PASSAGE PROVIDED:
_ _ _

The following is the full text of the interview the Holy Father granted to the Belgian Catholic weekly publication “Tertio”, on the occasion of the conclusion of the extraordinary Jubilee of Mercy.

 [(Interviewer)

Representative of the bishops for means of communication …

(Pope Francis)

You once brought me some young people who asked good questions

(Interviewer) There is a Pope who gives good answers…

(Pope Francis)

I’ll wait a moment … I want to see the questions, because I haven’t seen them…]

QUESTION - In our country we are going through a moment in which national politics wishes to separate religion from public life: for example, in education. It is the opinion that, in a time of secularisation, religion should be reserved to private life. How can we be at the same time a missionary Church, outbound towards society, and live this tension created by this public opinion?

POPE - Well, I do not want to offend anyone, but this is an old-fashioned mindset. This is the legacy that the Enlightenment has left to us - is it not? - in which every religious phenomenon is a subculture. It is the difference between laicism and secularism. I have spoken about this with the French. … Vatican Council II tells us about the autonomy of things, of processes and institutions. There is a healthy secularism, for instance, the secularism of the State. In general, a secular State is a good thing; it is better than a confessional State, because confessional States finish badly. But secularism is one thing, and laicism is another. Laicism closes the doors to transcendence, to the dual transcendence: both transcendence towards others and, above all, transcendence towards God; or towards what is beyond us. And openness to transcendence is part of the human essence. It is part of man. I am not speaking about religion, I am speaking about openness to transcendence. Therefore, a culture or a political system that does not respect openness to the transcendence of the human person “prunes” or cuts down the human person. Or rather, it does not respect the human person. This is more or less what I think. Therefore, sending to the sacristy any act of transcendence is a form of “asepsis”, which has nothing to do with human nature, which cuts from human nature a good part of life, which is openness.

QUESTION - You are concerned about the interreligious relationship. In our times we live with terrorism and with war. At times it can be seen that the roots of the current wars reside in the difference between religions. What can be said about this?

POPE - Yes, I believe that this opinion exists. But no religion as such can foment war. Because in this case it would be proclaiming a god of destruction, a god of hatred. One cannot wage war in the name of God or in the name of a religious position. War cannot be waged in any religion. And for this reason terrorism and war are not related to religion. Religion is distorted to justify them, this is true. You are witnesses of this, you have experienced it in your homeland. But they are distortions of religion, that do not relate to the essence of the religious fact, which is instead love, unity, respect, dialogue, all these things. … But not in that aspect, or rather, we must be categorical about this, no religion proclaims war for the fact of religion. Religious distortions, yes. For example, all religions have fundamentalist groups.

All of them, we do too. And they destroy, starting from their fundamentalism. But these are small religious groups that have distorted and have “sickened” their religion, and as a result they fight, they wage war, or they cause division in communities, which is a form of war. But these are the fundamentalist groups we have in all religions. There is always a small group …

QUESTION – Another question on war. We are currently commemorating the centenary of the First World War. What would you say to the European continent about the post-war message, “No more war!”?

_ _ _

In the interview, which publication did the Holy Father grant the interview to?

RAW DATA:

_ _ _

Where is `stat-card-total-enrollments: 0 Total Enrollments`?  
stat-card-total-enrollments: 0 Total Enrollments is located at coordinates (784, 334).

_ _ _

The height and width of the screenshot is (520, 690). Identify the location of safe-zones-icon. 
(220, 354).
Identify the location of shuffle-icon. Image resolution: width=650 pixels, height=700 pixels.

_ _ _

EXERCISE ANSWER:
He granted it to “Tertio”, the Belgian Catholic weekly publication.